Embattled turbine manufacturer Enercon has secured financing until the end of 2023 and plans to outsource its power generation and marketing business as part of a restructuring programme.

Enercon installed the first turbine from its EP5 platform at a wind farm in Finland earlier this year (above)
Enercon installed the first turbine from its EP5 platform at a wind farm in Finland earlier this year (above)

The long-term agreement with banks and Enercon owner the Aloys Wobben Foundation covers a new guarantee facility as well as existing credit, and gives the company the security to restructure the company, chief financial officer Thomas Cobet explained.

Enercon will focus on its core business of turbine sales and servicing and will target international markets, CEO Hans-Dieter Kettwig said.

Its home market of Germany has collapsed due to lengthy permitting procedures and undersubscribed tenders.

The German manufacturer will also transfer its power generation and marketing business to a new joint venture to be formed with compatriot energy company EWE AG, it confirmed.

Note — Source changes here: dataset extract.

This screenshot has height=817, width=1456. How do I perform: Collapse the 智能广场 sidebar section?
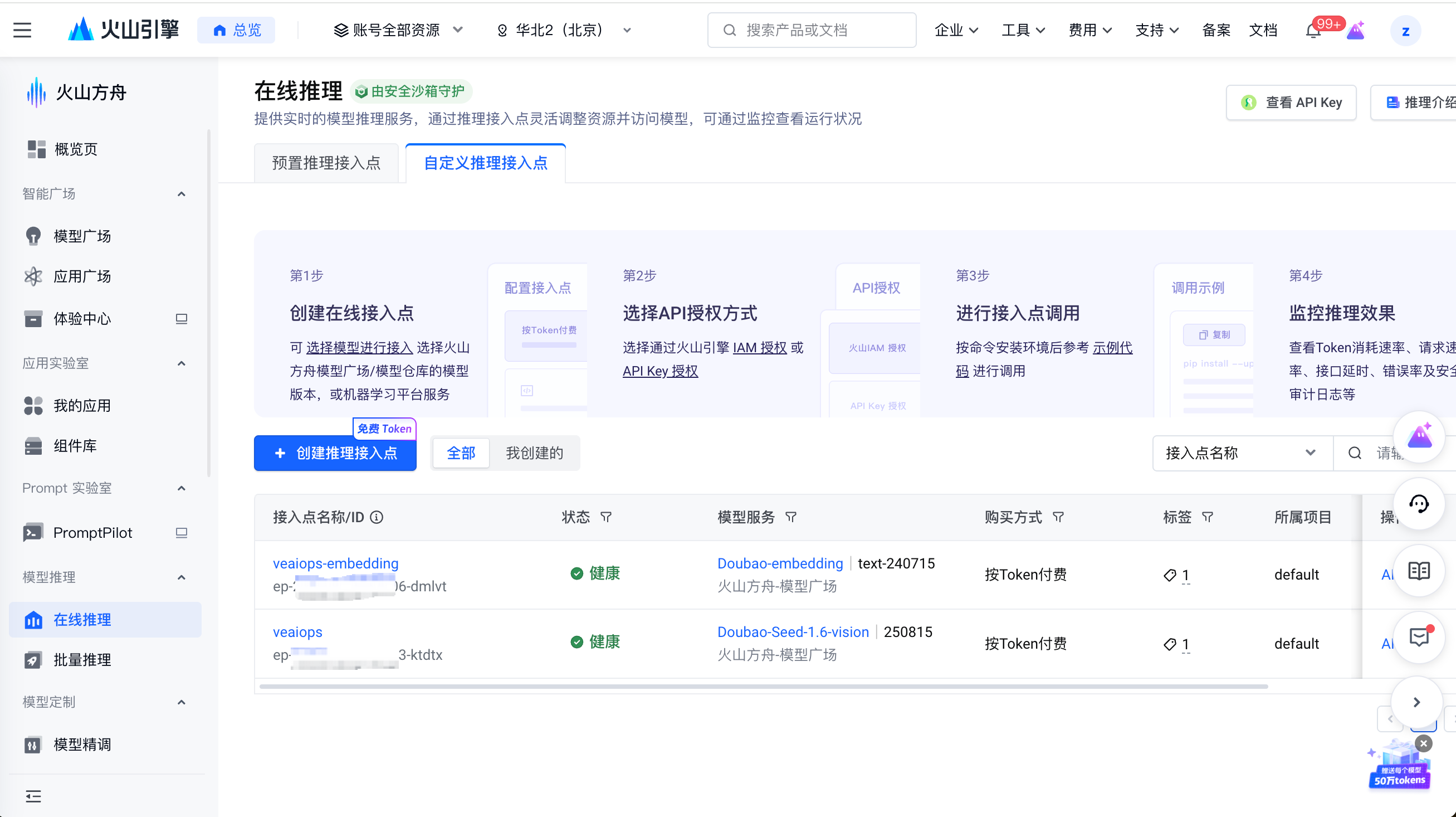181,193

"We are convinced that by outsourcing we will create a solid basis for sustainable further development — both of Enercon’s business model and of energy generation and marketing from onshore wind turbines, which will become increasingly significant in the next stage of the energy transition,” Kettwig said.

Enercon aims to develop new wind turbines and optimise its global supply chain amid tougher international competitive conditions.

Enercon’s Kettwig had warned that the company was facing “significant losses for the first time” in late 2020, as the company headed towards a second loss-making year.

Its losses are partly down to reduced installations — the company installed 167MW in the first nine months of 2019, just 14% of the 1,184MW it installed in the same period in 2018.

Enercon’s dire financial situation prompted it to cut 3,000 jobs and stop domestic blade manufacturing to shift production to cheaper markets in November 2019. That month it also ceased placing orders with key production partners as part of a 'transformation programme' to return the company to profitability.

Chief restructuring officer Martin Prillman added that with its new long-term financing agreement, Enercon can "make a success of the turnaround in the set timeframe of three years.”